Copy exactly the lines of the records below, and only those lines, beginning with the line that contains "Task: Open the Extensions" and ending with the line that contains "Task: Open more options for 5.png".

== Material for this task

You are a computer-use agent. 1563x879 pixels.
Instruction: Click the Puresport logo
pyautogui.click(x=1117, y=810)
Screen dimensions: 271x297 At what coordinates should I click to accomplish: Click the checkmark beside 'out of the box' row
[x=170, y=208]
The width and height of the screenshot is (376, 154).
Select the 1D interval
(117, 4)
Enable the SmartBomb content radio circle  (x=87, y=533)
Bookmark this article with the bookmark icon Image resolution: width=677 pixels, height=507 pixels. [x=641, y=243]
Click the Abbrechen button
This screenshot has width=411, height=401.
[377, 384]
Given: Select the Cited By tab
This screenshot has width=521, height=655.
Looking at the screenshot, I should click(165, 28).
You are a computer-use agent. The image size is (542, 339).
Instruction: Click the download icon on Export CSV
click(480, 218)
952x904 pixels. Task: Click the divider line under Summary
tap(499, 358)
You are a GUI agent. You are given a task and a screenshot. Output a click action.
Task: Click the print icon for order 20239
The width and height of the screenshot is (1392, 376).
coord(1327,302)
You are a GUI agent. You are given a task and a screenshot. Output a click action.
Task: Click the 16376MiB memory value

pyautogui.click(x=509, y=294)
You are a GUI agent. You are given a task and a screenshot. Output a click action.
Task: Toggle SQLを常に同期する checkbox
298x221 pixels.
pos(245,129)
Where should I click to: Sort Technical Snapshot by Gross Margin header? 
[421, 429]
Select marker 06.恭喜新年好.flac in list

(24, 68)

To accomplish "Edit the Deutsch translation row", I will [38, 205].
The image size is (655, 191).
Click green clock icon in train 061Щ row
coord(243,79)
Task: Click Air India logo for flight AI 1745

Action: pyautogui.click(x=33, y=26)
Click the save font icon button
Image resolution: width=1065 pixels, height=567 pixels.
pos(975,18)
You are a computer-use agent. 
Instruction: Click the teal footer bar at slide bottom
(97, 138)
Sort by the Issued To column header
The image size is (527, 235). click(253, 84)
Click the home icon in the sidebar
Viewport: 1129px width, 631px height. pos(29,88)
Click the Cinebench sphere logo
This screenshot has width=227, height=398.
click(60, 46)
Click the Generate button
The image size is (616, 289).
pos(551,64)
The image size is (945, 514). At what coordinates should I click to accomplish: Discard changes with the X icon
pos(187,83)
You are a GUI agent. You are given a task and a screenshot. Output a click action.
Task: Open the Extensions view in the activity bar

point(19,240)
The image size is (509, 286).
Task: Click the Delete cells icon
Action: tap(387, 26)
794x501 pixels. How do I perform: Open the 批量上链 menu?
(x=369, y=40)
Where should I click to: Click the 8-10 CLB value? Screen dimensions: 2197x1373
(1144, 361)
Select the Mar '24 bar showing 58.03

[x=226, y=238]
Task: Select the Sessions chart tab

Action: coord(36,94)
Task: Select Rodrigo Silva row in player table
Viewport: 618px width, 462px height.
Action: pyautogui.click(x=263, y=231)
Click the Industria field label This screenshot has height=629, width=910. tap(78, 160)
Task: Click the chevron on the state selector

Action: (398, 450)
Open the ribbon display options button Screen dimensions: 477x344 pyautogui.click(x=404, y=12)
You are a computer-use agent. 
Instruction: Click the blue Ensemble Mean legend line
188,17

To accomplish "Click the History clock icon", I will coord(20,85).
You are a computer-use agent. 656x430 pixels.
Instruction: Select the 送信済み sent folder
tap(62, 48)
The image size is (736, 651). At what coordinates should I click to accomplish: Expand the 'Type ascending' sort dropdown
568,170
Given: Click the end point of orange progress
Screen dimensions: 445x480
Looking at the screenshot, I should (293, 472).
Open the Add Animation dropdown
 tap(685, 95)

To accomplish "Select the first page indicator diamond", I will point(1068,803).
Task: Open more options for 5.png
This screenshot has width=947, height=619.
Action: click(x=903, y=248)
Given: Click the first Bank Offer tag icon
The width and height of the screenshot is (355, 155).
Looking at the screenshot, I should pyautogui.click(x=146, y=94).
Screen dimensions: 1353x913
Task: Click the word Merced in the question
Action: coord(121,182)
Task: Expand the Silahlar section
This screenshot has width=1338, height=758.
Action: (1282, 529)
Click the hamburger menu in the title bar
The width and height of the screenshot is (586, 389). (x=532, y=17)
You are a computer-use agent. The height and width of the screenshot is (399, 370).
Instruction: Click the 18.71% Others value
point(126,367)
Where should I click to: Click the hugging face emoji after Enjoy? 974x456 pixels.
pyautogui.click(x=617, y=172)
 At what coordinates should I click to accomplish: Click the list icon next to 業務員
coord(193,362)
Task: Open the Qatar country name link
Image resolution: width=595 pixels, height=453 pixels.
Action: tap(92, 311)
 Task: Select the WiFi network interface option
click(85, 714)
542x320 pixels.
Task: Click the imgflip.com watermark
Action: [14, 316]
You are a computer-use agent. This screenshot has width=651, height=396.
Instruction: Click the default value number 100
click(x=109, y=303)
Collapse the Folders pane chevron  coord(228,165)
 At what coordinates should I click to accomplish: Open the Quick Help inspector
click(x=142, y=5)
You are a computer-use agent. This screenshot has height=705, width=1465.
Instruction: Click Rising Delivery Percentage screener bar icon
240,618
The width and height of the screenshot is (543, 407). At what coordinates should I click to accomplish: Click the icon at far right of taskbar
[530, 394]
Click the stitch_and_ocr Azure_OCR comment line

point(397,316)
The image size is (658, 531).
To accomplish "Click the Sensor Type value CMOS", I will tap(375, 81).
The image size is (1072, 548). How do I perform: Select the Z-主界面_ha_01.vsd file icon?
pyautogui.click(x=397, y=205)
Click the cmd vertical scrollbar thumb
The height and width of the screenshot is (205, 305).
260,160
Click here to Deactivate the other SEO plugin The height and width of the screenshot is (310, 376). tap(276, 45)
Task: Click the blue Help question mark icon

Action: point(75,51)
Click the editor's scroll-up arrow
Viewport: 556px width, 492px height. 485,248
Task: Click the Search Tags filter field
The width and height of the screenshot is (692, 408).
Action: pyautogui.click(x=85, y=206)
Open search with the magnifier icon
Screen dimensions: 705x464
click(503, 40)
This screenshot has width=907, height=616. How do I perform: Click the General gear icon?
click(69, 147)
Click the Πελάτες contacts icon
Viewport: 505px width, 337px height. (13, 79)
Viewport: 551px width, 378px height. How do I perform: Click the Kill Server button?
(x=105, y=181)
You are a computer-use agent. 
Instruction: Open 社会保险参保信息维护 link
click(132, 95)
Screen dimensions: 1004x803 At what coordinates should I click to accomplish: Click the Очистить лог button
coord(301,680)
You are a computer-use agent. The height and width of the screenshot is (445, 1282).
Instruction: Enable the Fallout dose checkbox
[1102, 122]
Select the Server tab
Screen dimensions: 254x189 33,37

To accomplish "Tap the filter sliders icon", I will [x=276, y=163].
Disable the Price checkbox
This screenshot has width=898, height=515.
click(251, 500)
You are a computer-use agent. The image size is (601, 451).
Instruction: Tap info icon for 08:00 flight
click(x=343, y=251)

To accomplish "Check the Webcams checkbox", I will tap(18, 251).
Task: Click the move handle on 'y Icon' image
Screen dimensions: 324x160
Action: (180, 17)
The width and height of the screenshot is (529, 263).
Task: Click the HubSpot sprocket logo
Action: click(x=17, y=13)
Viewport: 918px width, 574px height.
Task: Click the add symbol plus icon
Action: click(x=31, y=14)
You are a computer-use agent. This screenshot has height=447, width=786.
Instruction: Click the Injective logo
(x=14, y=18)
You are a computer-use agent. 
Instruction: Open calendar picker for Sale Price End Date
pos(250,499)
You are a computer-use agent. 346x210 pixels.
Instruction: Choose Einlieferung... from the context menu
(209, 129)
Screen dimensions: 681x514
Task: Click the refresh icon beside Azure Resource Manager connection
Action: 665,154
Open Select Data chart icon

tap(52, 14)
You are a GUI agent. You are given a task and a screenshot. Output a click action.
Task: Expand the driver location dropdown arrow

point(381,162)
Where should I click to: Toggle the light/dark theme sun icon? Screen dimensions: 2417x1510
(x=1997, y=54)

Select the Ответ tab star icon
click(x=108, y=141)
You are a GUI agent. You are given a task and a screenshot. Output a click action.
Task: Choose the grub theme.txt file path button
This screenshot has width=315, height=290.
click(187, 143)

====

*Written response:*
Task: Open the Extensions view in the activity bar

point(19,240)
The image size is (509, 286).
Task: Click the Delete cells icon
Action: tap(387, 26)
794x501 pixels. How do I perform: Open the 批量上链 menu?
(x=369, y=40)
Where should I click to: Click the 8-10 CLB value? Screen dimensions: 2197x1373
(1144, 361)
Select the Mar '24 bar showing 58.03

[x=226, y=238]
Task: Select the Sessions chart tab

Action: coord(36,94)
Task: Select Rodrigo Silva row in player table
Viewport: 618px width, 462px height.
Action: pyautogui.click(x=263, y=231)
Click the Industria field label This screenshot has height=629, width=910. tap(78, 160)
Task: Click the chevron on the state selector

Action: (398, 450)
Open the ribbon display options button Screen dimensions: 477x344 pyautogui.click(x=404, y=12)
You are a computer-use agent. 
Instruction: Click the blue Ensemble Mean legend line
188,17

To accomplish "Click the History clock icon", I will coord(20,85).
You are a computer-use agent. 656x430 pixels.
Instruction: Select the 送信済み sent folder
tap(62, 48)
The image size is (736, 651). At what coordinates should I click to accomplish: Expand the 'Type ascending' sort dropdown
568,170
Given: Click the end point of orange progress
Screen dimensions: 445x480
Looking at the screenshot, I should (293, 472).
Open the Add Animation dropdown
 tap(685, 95)

To accomplish "Select the first page indicator diamond", I will point(1068,803).
Task: Open more options for 5.png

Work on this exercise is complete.